Southern Michigan Has a Bear Problem and the DNR Wants Hunters to Fix It

   02.13.17

Southern Michigan Has a Bear Problem and the DNR Wants Hunters to Fix It

The bear population in the state of Michigan is thriving, the DNR reports, but it might be a situation where it’s becoming too much of a good thing, at least in the state’s Lower Peninsula.

According to mlive, Michigan Department of Natural Resources wildlife management specialist Kevin Swanson said there are signs of increasing bear population growth in the Upper Peninsula but the northern Lower Peninsula is way ahead of that.
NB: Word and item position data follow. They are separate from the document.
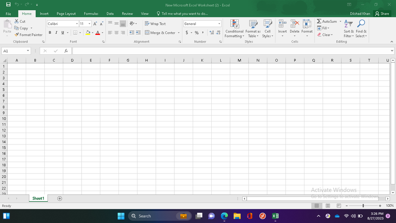This screenshot has width=396, height=223.
Task: Open the Page Layout tab
Action: pos(66,13)
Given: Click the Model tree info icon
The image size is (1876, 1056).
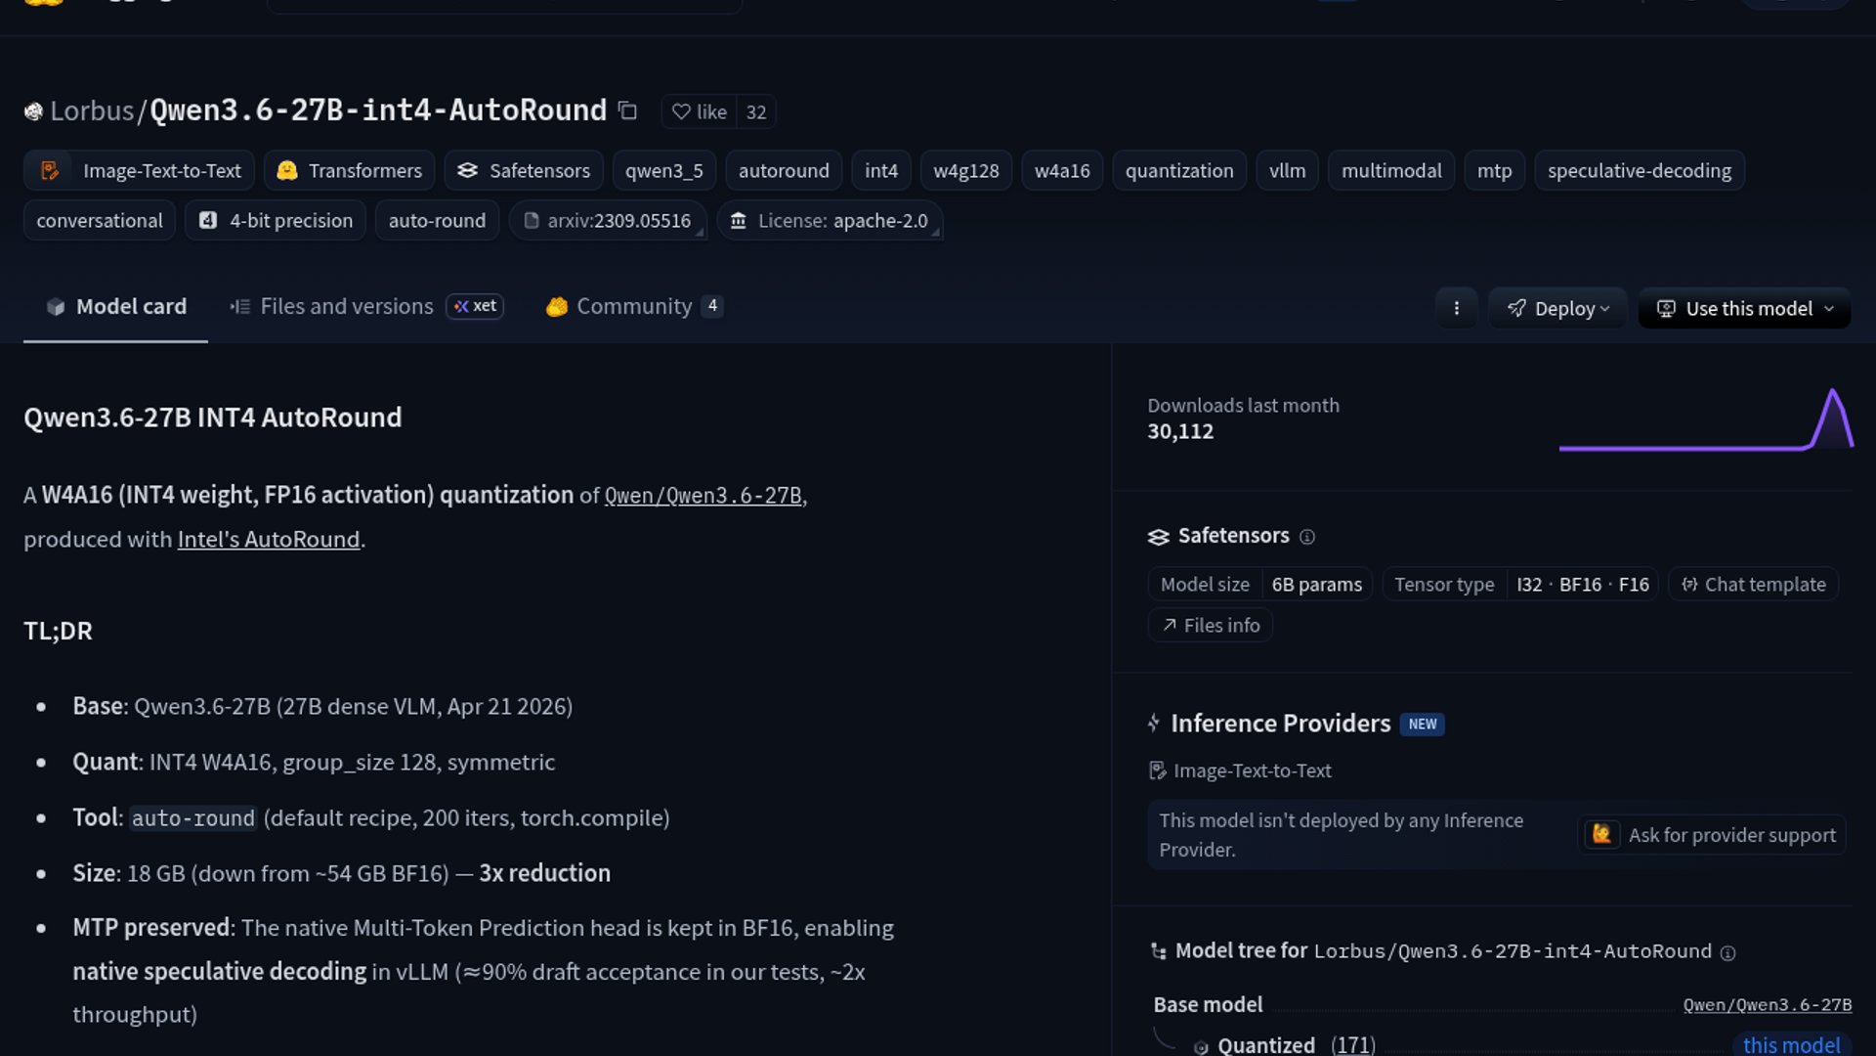Looking at the screenshot, I should click(1727, 953).
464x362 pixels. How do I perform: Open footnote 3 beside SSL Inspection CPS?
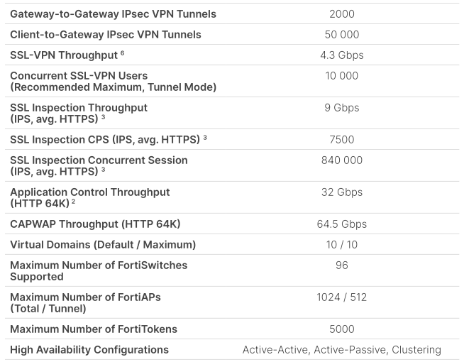[x=205, y=138]
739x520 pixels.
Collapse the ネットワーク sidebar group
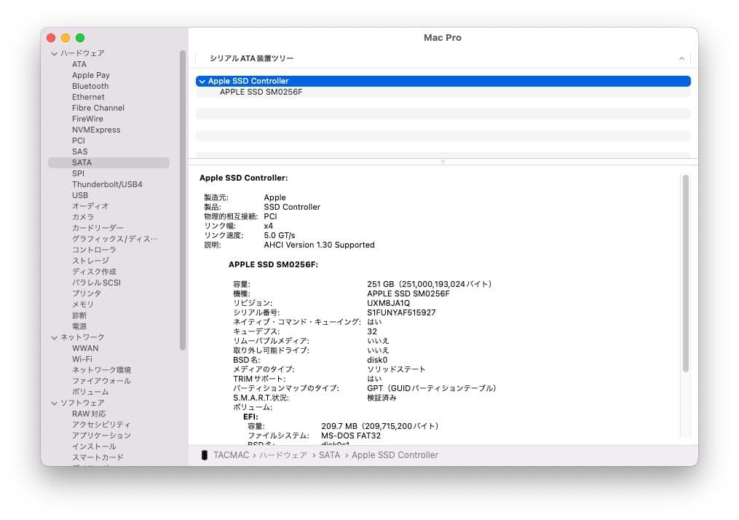(54, 336)
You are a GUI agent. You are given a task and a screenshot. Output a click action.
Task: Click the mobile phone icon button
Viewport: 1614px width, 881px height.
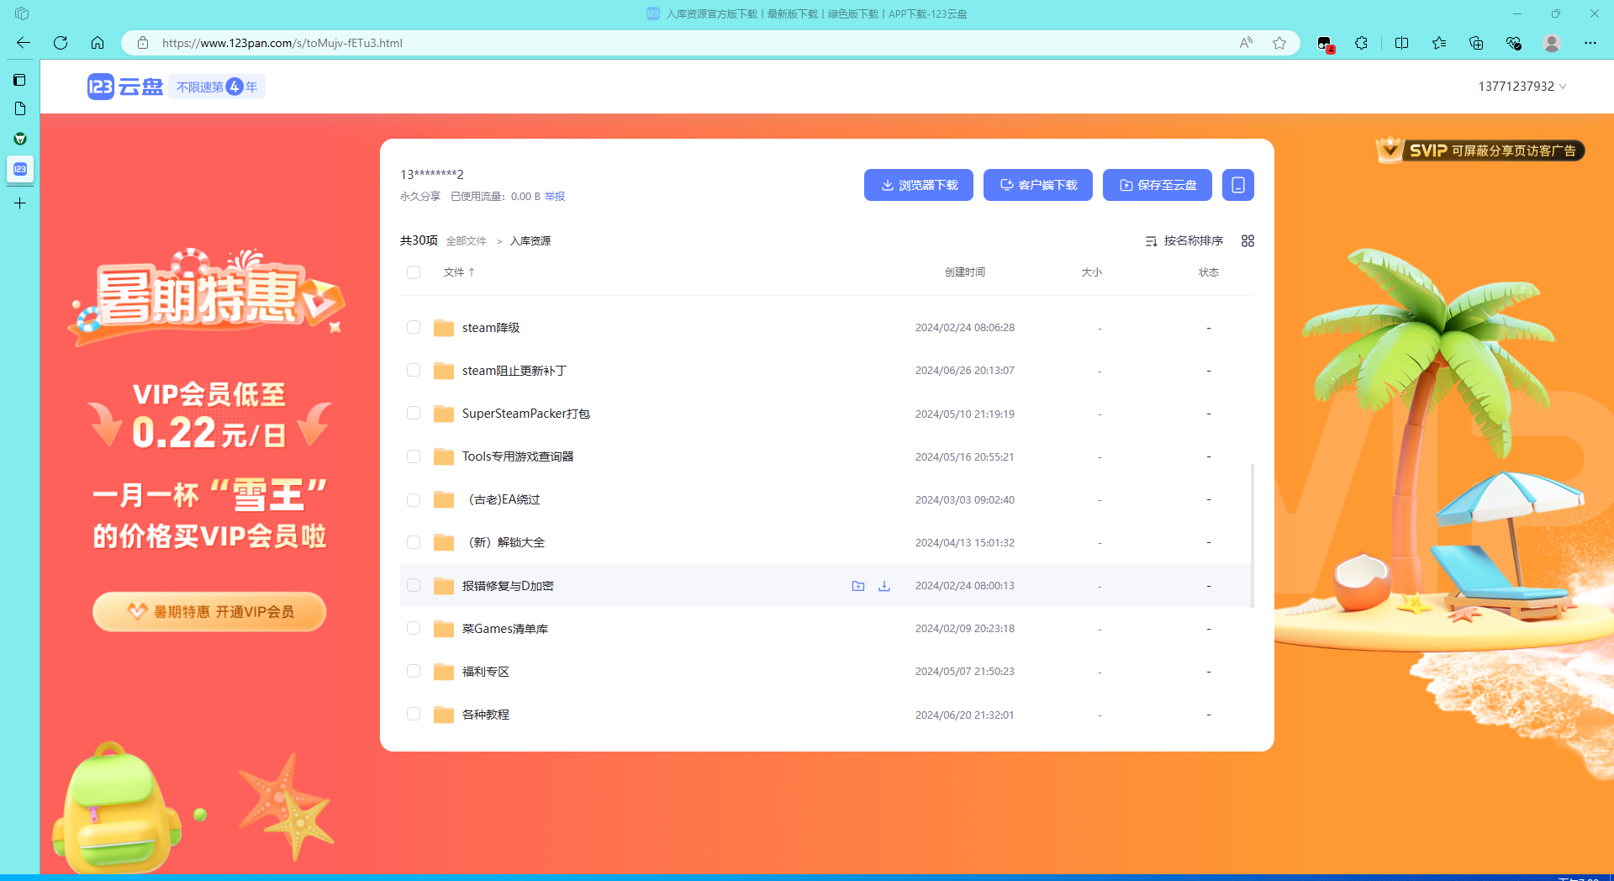pyautogui.click(x=1237, y=185)
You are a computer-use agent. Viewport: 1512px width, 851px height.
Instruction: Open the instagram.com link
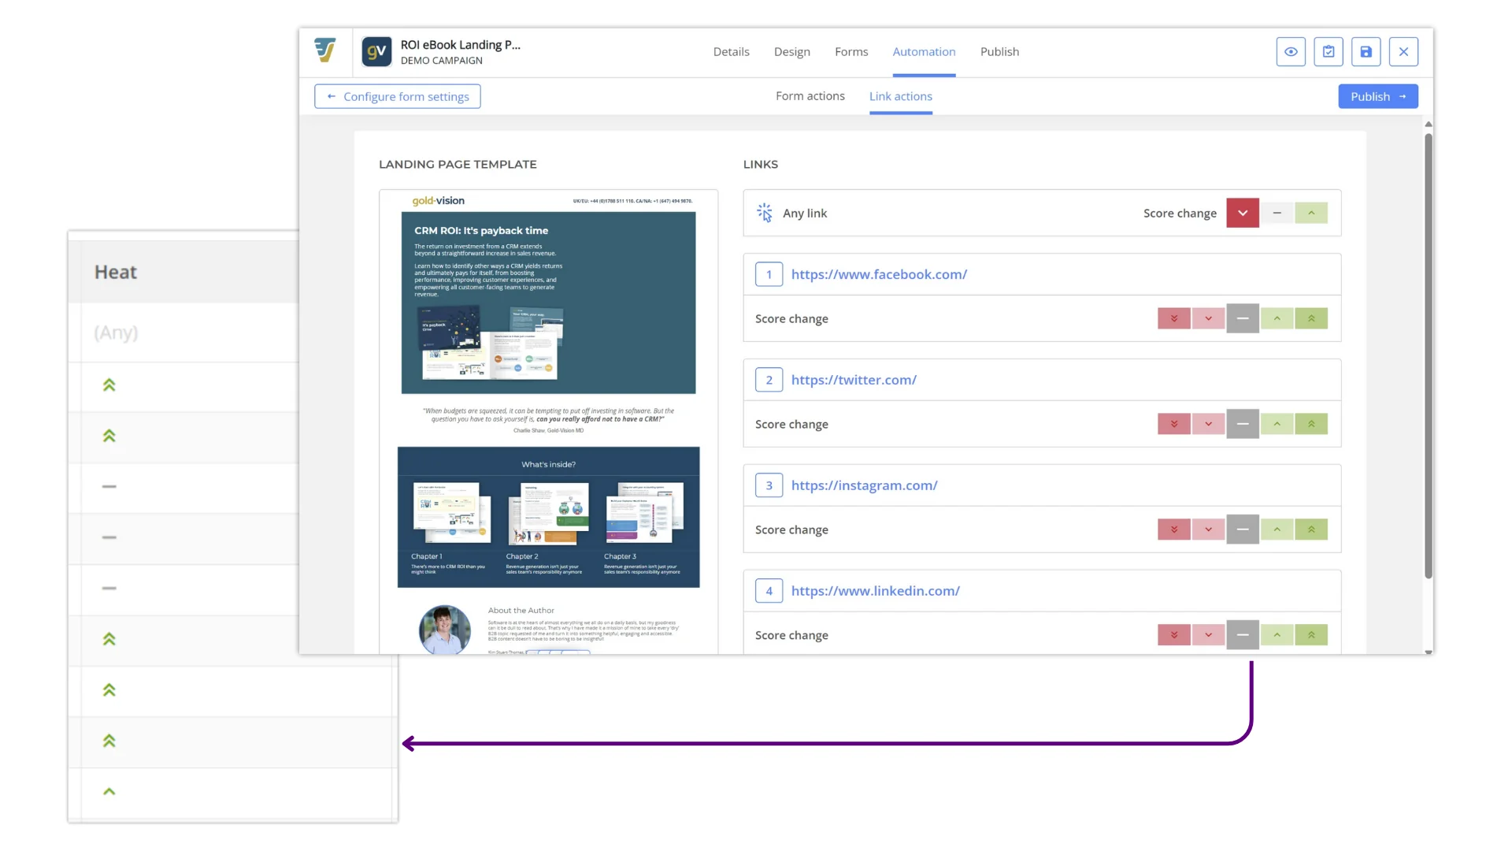coord(864,485)
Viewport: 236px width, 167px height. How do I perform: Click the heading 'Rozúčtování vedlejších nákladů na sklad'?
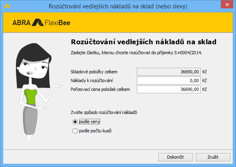click(x=144, y=42)
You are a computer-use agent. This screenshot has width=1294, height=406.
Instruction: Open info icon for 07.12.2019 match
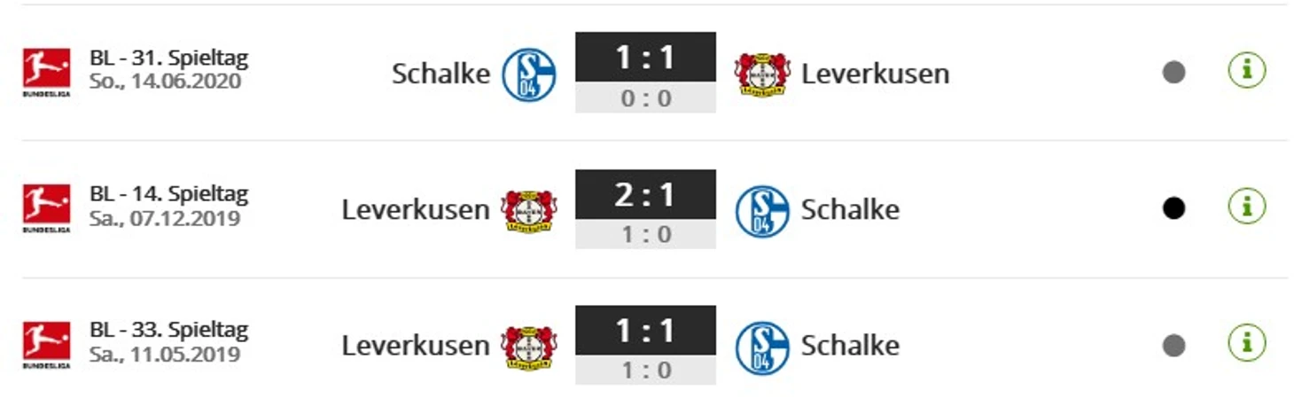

“We show an increase of 29 percent since 2012 and almost 50 percent since 2000,” Swanson told the Natural Resources Commission last week. “This is a pretty pronounced trend upward in the northern Lower Peninsula population, we’re hoping to increase the harvest point significantly beginning next year for the 2017-18 seasons.”

Swanson also said people are complaining of encounters with bears resulting in what’s called a bluff charge, where a bear will run full speed at a human or animal, and then stop suddenly short without ever attacking.

“We are probably still below our goal to increase the population in the U.P. region,” Swanson said. “The habitat can support it through the year 2018 then we’ll reassess that whether or not to continue to increase it or to stabilize it. Our goal is to increase numbers then increase the quota to stabilize it.”

There are approximately 9,700 bears in Michigan’s Upper Peninsula and in total, over 15,000 statewide. Swanson proposes a quota increase from 5,806 in 2016 to 5,925 for the 2017-18 season.